Synthetic Data: Public-Use Micro Data for a Big Data World

October 14, 2014

Written by:

Ron Jarmin

Thomas A. Louis, Associate Director, Research and Methodology Directorate
Javier Miranda, Principal Economist, Center for Economic Studies

Businesses, households and policymakers need timely and accurate data to make informed decisions. National statistical offices around the world have a wealth of information from survey and administrative sources to meet these needs. However, they are constrained in their ability to release these data because of the confidentiality pledge to data respondents.

Synthetic data offer a way to expand the amount of information that national statistical offices can publically release while maintaining respondent confidentiality. In synthetic datasets, some or all data values are simulated (synthesized) using statistical models designed to mimic the (joint) distributions of the underlying data.

Researchers at the Census Bureau, in partnership with academic economists and statisticians through the Census Bureau’s secure research data centers, recently produced two synthetic public micro datasets. The SIPP-Synthetic Beta product combines survey data from the Survey of Income and Program Participation with administrative records from the Internal Revenue Service and the Social Security Administration (see Benedetto, Stinson and Abowd 2013). The Synthetic Longitudinal Business Database is the first business establishment-level public-use micro dataset made available by a U.S. statistical agency (see Kinney et. al. 2011).

Research findings on the development and use of synthetic data and future usage of these data were presented in a session of the World Statistical Congress in August 2013 held in Hong Kong.

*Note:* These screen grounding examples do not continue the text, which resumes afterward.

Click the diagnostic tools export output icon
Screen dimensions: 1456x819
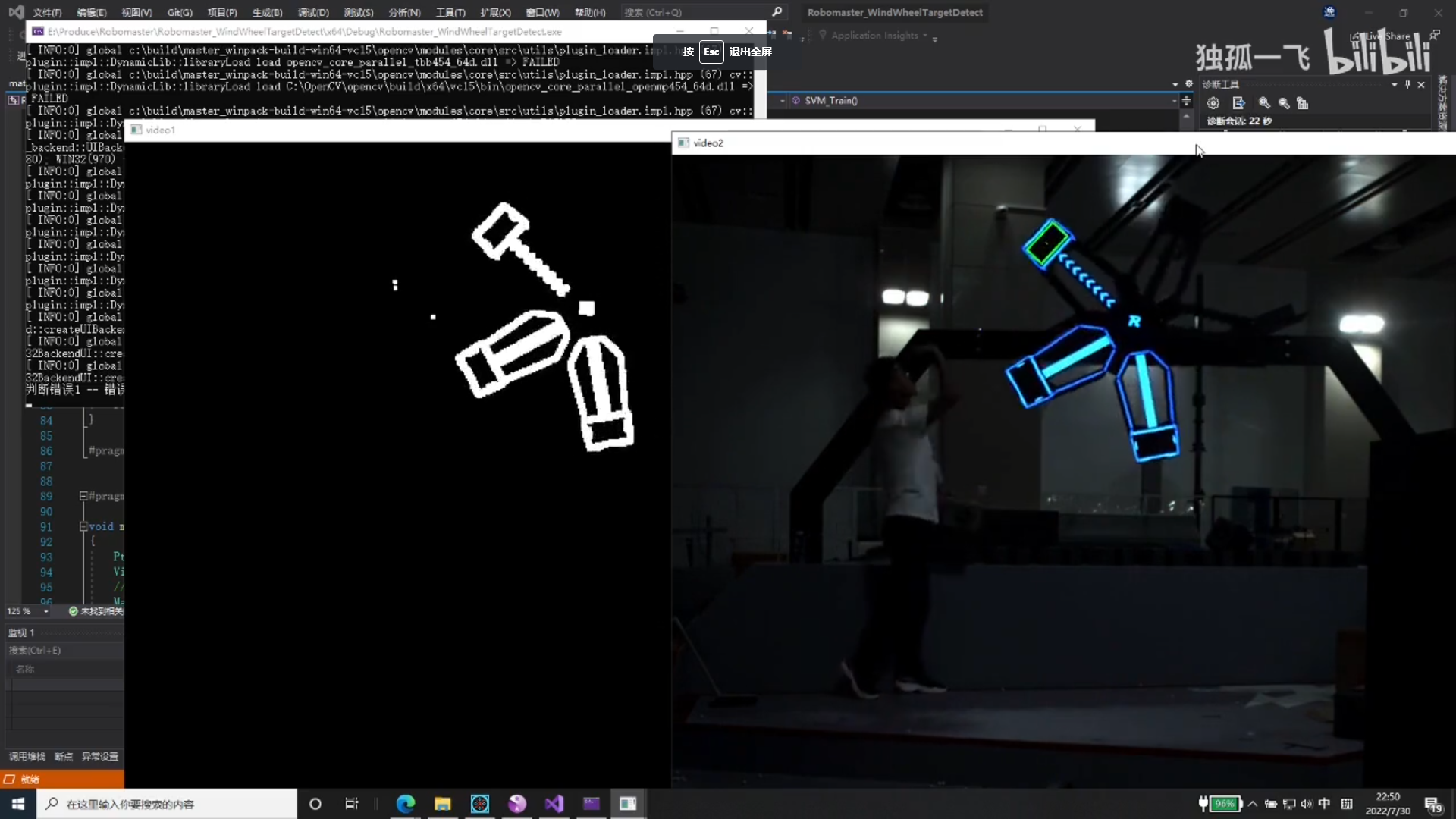(x=1238, y=103)
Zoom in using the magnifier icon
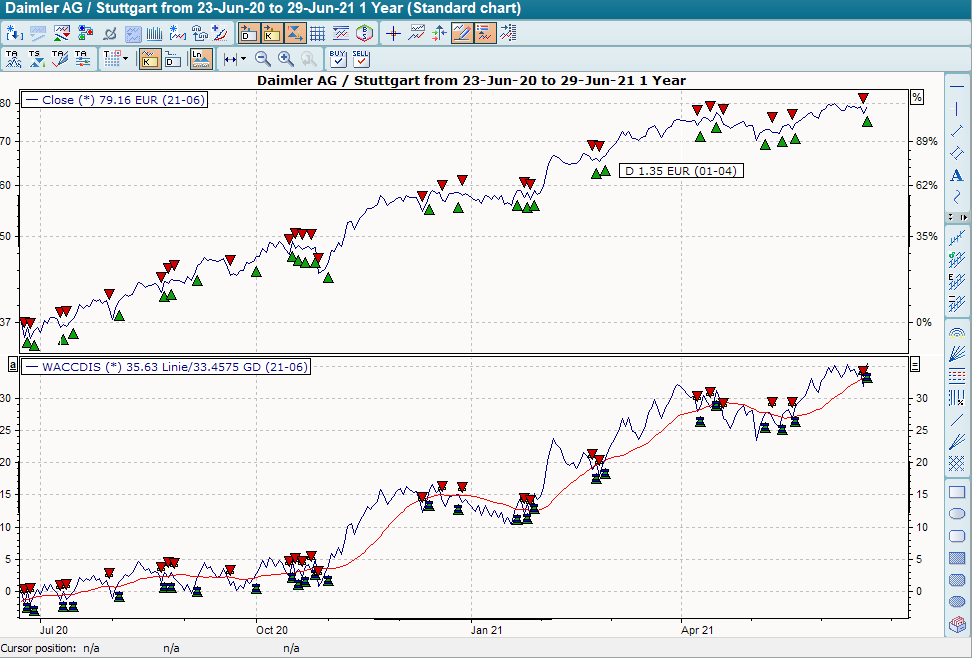 (x=284, y=58)
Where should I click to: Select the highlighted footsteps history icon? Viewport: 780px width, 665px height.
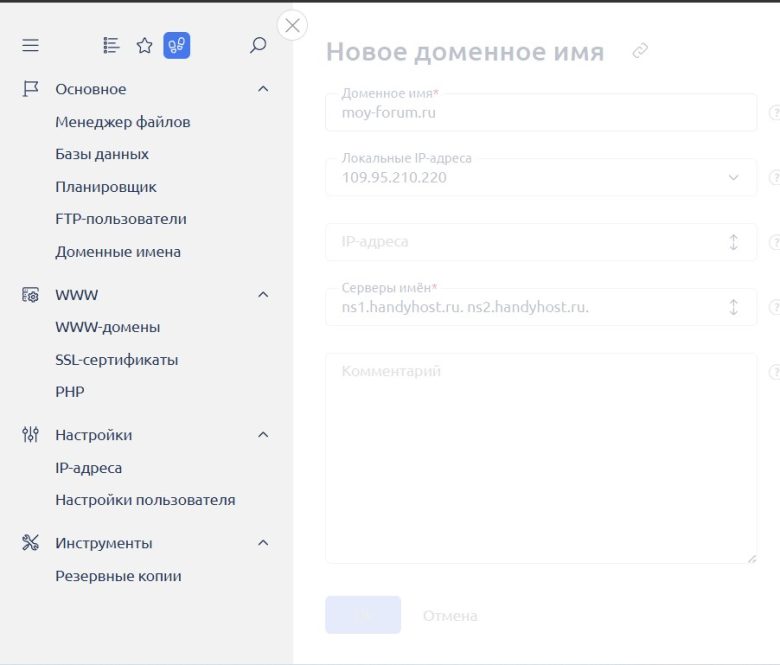tap(177, 45)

These articles are accessible in the Statistical Journal of the International Society of Official Statistics.

While synthetic data are exciting and hold great promise, there are challenges to expanding their development and use. Creating synthetic data requires significant technical expertise that is not widely available within many statistical agencies. Census Bureau progress on synthetic data has relied on robust collaboration with academic experts. Users also confront challenges. Synthetic microdata are still experimental and not as straightforward to use as conventional microdata. Because users may not understand what is involved in developing apps and online tools constructed using synthetic data, such as OnTheMap, they may understate the variance of estimates supplied by such tools.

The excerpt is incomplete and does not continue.